Work to do:
Copy out the lines of the items below, starting at the line that contains "This screenshot has width=920, height=570." and ending with the last line of the items. Leave the pictures out of your answer.

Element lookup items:
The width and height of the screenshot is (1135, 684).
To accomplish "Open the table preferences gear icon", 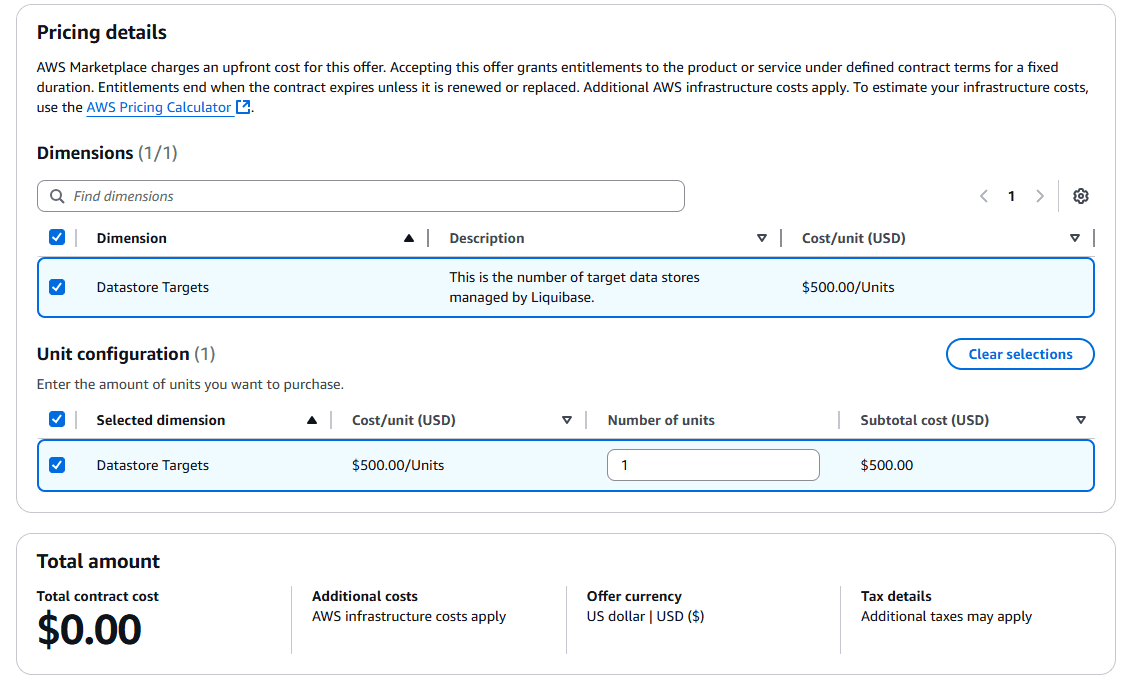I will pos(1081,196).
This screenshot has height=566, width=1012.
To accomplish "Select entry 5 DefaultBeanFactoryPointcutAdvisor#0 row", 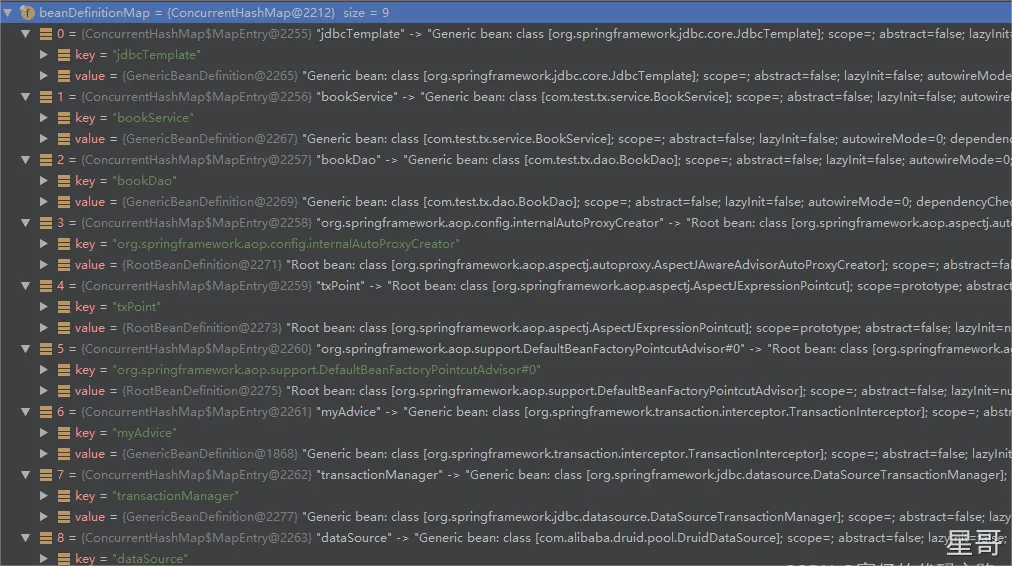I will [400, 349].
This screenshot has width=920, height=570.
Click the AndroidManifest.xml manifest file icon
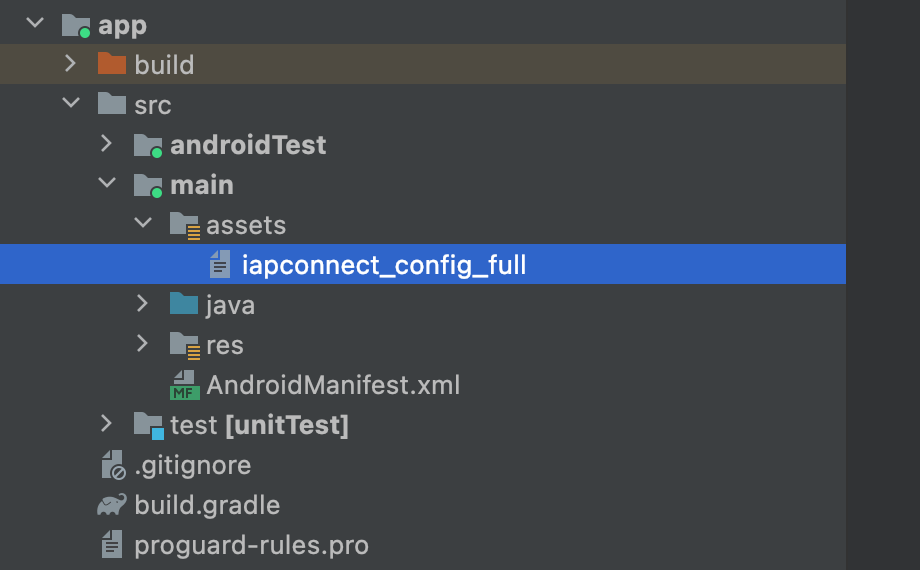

Task response:
This screenshot has width=920, height=570.
Click the AndroidManifest.xml manifest file icon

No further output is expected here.